Some jobs not dispatching

Incident Report for Buildkite

Postmortem

Service Impact

Between 01:33 UTC and 04:49 UTC on February 12, 2026, a subset of Sidekiq background workers experienced database connection failures, affecting several types of operations over approximately 3 hours and 16 minutes.

For builds where pipeline steps had already been uploaded, the impact was limited to delays. Job dispatching, notifications, and job completion processing were delayed but retried successfully. All jobs that had already been uploaded were eventually dispatched, and no jobs were lost.

Across all shards, approximately 0.35% of job dispatches and 0.5% of notifications needed retries. However, the impact was not evenly distributed. The underlying issue affected some worker containers and not others, and because containers are assigned to process work for specific database shards, some shards experienced significantly higher error rates while others were completely unaffected. Because each customer's data is assigned to a specific shard, customers on the worst-affected shards would have seen a much higher failure rate than these fleet-wide figures suggest.

For builds where a pipeline upload was still in progress, the upload itself could have failed entirely, resulting in a failed build. In these cases, customers would have needed to retry the build manually.

Incident Summary

We were in the process of migrating how environment variables are provided to our Sidekiq background workers running on AWS Fargate. The migration involved two changes: an application-level change to support loading environment configuration from S3, and an infrastructure change to have the Sidekiq services rely on that new loading mechanism.

The application change was deployed on February 10 without issue. At this point we verified across all Sidekiq services that the environment is correct when loading from S3. This was done by invoking the S3 environment loading mechanism on a single container per Sidekiq service and comparing the result with existing Sidekiq containers. On February 12 at approximately 01:30 UTC, the infrastructure change was applied, and a subsequent application deployment caused new worker containers to launch using the S3 configuration.

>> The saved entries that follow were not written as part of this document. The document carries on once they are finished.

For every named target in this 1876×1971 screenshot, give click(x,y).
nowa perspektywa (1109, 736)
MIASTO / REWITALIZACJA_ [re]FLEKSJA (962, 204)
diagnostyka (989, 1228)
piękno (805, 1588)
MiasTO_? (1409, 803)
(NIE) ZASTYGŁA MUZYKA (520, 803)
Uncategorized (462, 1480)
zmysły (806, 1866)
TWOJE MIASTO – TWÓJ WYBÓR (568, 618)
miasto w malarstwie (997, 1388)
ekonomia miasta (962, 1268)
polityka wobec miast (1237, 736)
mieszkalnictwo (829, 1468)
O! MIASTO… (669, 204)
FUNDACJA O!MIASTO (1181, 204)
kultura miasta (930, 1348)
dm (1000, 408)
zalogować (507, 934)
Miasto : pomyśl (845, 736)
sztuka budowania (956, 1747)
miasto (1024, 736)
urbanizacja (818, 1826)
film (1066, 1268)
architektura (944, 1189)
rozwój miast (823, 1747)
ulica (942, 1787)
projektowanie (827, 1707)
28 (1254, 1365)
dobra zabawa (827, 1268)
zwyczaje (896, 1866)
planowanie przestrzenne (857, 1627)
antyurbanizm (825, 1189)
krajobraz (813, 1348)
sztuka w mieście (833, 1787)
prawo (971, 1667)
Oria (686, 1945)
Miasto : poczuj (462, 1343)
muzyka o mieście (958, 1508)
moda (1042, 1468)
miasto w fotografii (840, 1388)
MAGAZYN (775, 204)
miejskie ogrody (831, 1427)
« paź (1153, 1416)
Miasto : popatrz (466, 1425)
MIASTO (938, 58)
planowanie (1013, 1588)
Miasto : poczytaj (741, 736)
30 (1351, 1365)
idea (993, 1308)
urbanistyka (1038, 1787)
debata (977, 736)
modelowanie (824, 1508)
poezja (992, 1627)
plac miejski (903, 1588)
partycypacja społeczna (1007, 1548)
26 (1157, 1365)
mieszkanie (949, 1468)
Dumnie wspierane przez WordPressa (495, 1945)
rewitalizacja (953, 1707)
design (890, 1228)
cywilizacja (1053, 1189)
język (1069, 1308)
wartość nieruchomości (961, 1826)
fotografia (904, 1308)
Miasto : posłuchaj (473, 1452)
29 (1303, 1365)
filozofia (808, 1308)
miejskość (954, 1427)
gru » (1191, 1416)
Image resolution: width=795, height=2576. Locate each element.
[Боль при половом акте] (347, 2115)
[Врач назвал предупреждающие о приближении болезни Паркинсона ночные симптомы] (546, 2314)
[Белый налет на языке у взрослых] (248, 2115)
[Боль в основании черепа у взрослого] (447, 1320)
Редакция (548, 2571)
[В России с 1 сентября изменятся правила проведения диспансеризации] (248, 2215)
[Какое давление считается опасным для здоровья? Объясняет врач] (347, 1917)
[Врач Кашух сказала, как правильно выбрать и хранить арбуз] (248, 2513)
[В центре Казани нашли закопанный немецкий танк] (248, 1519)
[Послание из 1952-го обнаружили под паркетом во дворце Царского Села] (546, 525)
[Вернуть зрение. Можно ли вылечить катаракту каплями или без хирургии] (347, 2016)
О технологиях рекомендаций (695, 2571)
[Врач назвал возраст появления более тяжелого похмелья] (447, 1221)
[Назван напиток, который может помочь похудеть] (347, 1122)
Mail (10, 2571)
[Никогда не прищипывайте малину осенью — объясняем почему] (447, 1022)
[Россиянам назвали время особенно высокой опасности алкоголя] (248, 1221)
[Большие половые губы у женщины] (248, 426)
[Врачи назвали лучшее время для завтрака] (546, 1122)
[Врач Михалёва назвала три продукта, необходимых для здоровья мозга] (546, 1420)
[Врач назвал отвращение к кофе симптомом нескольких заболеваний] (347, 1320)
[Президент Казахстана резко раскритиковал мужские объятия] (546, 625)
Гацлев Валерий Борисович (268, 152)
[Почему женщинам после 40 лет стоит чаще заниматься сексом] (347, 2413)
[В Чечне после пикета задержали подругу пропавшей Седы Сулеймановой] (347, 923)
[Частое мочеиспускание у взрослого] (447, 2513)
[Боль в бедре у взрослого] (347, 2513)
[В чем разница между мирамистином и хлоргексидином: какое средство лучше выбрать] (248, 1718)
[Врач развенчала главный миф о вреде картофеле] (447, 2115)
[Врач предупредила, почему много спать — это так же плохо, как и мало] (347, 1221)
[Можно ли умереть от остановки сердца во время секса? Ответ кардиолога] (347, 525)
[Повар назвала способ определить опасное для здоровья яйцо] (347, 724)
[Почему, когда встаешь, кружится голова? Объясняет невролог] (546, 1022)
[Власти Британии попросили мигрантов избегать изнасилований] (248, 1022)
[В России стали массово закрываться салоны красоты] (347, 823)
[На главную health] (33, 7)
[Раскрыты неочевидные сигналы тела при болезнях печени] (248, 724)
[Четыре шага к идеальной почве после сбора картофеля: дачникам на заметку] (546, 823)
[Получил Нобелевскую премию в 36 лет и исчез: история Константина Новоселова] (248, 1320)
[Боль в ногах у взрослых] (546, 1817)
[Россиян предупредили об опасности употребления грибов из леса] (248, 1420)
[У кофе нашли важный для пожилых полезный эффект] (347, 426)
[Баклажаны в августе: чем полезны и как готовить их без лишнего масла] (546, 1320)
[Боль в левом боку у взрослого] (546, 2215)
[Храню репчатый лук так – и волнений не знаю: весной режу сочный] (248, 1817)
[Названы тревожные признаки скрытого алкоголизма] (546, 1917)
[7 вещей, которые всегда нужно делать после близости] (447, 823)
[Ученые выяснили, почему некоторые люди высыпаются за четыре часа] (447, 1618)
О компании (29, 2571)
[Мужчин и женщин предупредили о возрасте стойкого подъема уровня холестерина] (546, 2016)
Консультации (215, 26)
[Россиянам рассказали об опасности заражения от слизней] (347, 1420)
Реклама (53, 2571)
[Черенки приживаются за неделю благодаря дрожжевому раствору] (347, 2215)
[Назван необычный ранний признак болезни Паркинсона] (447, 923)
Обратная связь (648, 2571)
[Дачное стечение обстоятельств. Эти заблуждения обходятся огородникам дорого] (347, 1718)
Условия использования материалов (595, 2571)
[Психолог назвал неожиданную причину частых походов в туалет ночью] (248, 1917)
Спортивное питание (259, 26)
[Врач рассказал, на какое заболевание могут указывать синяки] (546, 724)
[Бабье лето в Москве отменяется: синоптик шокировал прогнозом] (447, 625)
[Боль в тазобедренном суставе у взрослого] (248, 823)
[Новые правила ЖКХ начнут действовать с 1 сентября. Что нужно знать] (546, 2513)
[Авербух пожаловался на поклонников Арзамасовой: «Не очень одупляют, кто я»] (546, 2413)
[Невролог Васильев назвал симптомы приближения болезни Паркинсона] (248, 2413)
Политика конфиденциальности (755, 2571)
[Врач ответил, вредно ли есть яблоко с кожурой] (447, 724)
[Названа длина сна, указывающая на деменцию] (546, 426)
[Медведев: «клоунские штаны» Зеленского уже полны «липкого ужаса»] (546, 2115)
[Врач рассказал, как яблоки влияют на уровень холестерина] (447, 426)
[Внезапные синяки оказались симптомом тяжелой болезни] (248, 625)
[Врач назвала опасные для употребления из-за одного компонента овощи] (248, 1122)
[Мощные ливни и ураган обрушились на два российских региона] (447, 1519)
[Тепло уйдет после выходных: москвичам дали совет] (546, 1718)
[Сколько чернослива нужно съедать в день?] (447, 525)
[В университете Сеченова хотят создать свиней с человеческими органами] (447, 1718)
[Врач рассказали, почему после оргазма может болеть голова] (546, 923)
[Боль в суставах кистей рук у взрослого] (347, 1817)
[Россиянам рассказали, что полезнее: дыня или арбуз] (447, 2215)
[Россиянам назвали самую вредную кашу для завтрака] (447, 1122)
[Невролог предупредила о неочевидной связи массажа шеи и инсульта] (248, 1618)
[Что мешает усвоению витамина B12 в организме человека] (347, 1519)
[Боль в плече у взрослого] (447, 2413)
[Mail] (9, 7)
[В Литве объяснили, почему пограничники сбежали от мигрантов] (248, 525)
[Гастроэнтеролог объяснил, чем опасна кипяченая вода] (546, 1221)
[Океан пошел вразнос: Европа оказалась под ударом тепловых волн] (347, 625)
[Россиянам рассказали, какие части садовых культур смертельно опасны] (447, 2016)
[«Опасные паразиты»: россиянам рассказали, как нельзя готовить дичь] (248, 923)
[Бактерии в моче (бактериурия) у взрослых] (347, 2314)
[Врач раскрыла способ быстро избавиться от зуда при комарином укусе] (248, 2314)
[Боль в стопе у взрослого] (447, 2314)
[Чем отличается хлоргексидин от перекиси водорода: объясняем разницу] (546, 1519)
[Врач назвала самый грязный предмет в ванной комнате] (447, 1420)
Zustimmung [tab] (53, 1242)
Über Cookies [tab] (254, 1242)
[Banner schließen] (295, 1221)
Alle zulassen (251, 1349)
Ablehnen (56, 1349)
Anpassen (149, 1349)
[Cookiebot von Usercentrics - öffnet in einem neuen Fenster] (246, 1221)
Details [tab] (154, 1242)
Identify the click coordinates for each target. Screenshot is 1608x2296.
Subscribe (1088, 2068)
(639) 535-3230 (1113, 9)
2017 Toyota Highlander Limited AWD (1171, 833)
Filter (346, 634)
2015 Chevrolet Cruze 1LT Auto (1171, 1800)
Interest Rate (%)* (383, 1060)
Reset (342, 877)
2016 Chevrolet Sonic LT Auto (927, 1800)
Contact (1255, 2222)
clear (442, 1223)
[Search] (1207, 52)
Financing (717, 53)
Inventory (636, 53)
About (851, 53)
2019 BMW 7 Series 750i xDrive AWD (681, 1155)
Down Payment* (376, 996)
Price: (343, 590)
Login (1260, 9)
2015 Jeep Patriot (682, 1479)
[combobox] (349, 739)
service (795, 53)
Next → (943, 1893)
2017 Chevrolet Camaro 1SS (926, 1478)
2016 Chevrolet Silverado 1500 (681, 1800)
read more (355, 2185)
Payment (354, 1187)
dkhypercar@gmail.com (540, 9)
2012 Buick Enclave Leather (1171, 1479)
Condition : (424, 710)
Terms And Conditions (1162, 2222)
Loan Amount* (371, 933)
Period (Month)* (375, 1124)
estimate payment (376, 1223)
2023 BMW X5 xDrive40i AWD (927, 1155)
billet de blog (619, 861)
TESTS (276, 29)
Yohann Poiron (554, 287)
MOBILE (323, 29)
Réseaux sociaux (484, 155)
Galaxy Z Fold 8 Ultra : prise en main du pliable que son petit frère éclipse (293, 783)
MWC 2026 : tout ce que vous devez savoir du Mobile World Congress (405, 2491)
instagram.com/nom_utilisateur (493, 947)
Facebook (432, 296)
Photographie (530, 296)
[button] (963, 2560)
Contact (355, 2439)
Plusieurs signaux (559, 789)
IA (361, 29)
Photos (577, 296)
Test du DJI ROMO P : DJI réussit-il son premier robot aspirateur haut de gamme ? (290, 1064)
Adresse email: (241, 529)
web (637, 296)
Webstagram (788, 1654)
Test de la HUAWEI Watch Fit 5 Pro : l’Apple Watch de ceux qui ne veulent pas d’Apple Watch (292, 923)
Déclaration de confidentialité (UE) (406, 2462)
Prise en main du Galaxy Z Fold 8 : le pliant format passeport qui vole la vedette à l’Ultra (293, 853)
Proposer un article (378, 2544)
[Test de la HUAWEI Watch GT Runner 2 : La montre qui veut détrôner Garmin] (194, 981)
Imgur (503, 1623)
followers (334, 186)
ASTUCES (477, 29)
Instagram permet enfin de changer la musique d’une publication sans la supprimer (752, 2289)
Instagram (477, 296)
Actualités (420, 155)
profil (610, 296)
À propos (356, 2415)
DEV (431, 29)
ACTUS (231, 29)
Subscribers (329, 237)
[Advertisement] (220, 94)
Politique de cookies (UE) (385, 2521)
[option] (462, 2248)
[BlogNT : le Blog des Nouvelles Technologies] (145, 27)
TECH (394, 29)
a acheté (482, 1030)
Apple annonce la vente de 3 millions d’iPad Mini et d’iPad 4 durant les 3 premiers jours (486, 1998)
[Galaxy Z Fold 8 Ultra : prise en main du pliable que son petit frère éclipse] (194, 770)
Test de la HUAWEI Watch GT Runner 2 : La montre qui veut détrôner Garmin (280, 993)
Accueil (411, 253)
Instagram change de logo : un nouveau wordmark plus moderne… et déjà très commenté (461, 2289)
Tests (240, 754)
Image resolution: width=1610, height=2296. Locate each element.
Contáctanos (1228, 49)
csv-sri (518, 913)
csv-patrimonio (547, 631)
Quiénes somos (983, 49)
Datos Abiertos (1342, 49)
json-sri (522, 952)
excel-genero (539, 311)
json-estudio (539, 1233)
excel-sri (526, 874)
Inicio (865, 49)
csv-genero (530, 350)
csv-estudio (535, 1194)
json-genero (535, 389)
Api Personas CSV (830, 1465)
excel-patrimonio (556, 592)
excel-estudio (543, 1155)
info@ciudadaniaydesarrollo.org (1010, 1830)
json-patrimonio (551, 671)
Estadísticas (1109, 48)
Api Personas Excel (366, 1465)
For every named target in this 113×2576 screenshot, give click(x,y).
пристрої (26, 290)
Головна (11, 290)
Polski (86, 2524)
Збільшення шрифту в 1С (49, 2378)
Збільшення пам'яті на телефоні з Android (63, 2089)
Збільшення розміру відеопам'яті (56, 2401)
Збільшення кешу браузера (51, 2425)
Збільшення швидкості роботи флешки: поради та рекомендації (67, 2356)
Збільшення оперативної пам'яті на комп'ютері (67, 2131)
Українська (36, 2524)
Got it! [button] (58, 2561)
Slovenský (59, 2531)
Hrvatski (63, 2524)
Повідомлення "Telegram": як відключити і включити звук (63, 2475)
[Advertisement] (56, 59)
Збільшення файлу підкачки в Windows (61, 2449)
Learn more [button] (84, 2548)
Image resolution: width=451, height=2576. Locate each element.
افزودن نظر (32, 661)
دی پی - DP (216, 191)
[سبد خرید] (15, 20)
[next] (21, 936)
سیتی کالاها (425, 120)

Under the new configuration, environment files are downloaded from S3 at boot time and written to a local path. However, some of our Sidekiq services use sidekiqswarm, which forks multiple child processes. Gem and application preloading is disabled for these services, meaning each child process independently boots the full Rails application (including the S3 download step) after the fork. When multiple child processes booted simultaneously, they each attempted to download the same S3 files and write them to the same local path concurrently. This introduced a race condition: one process could read a file right when another process zeroed it out before writing to it, resulting in a process missing environment variables. This meant that database URL environment variables, which tell the application how to connect to PostgreSQL over the network, were absent in some workers. Without it, the PostgreSQL client fell back to attempting a local Unix socket connection, which does not exist in the containerized environment.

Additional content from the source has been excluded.